| DATASET |
§

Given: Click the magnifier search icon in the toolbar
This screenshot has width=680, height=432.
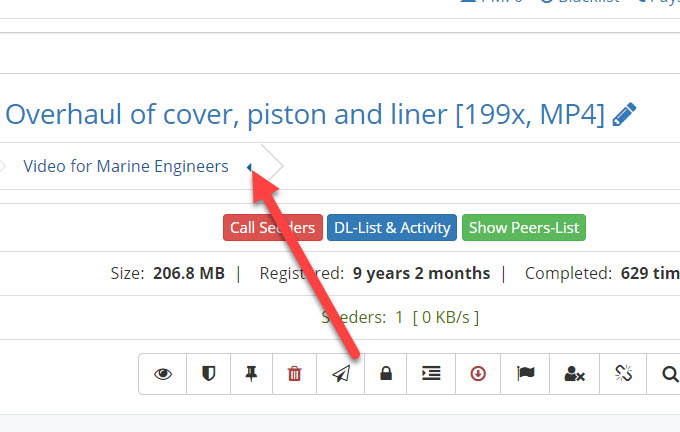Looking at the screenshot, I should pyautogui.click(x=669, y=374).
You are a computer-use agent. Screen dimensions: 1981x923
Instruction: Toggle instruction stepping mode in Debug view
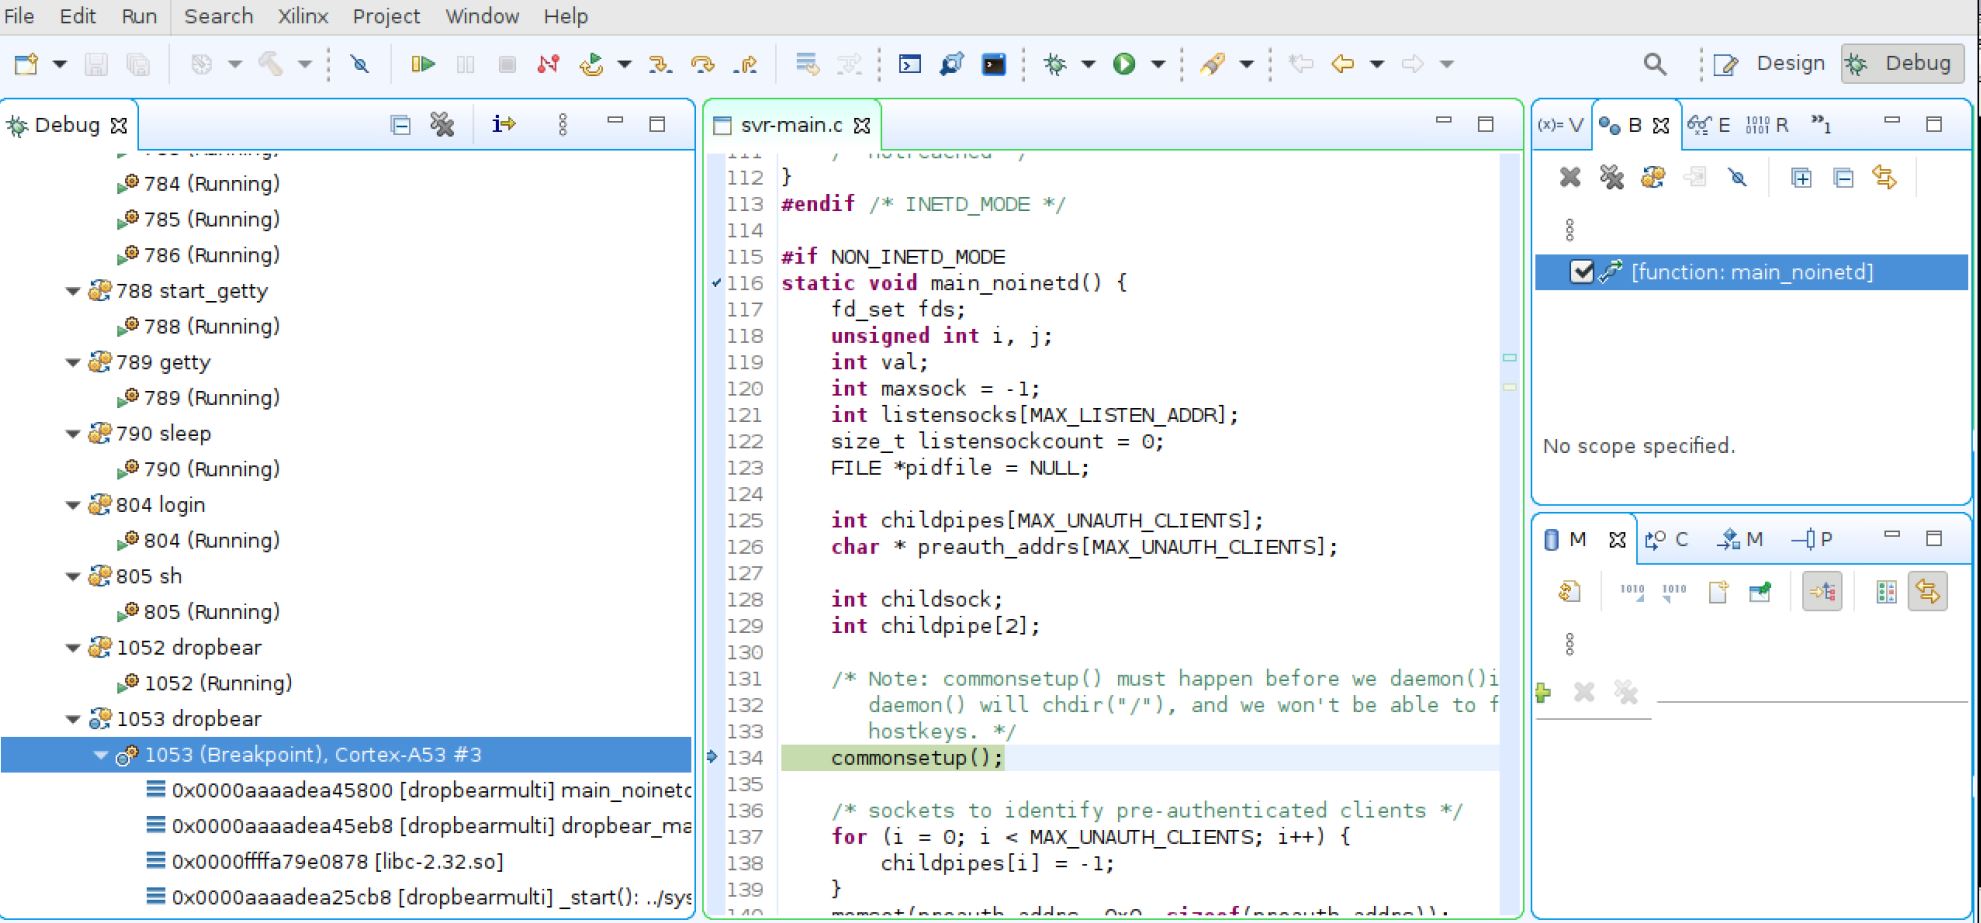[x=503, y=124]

§

| WORK REQUEST |
Write the listing out exactly, word for word, but omit the pictures.

| EXERCISE ANSWER |
Given: Click the magnifier search icon in the toolbar
This screenshot has width=680, height=432.
Looking at the screenshot, I should pyautogui.click(x=669, y=374).
You are a computer-use agent. Screen dimensions: 1981x923
Instruction: Toggle instruction stepping mode in Debug view
[x=503, y=124]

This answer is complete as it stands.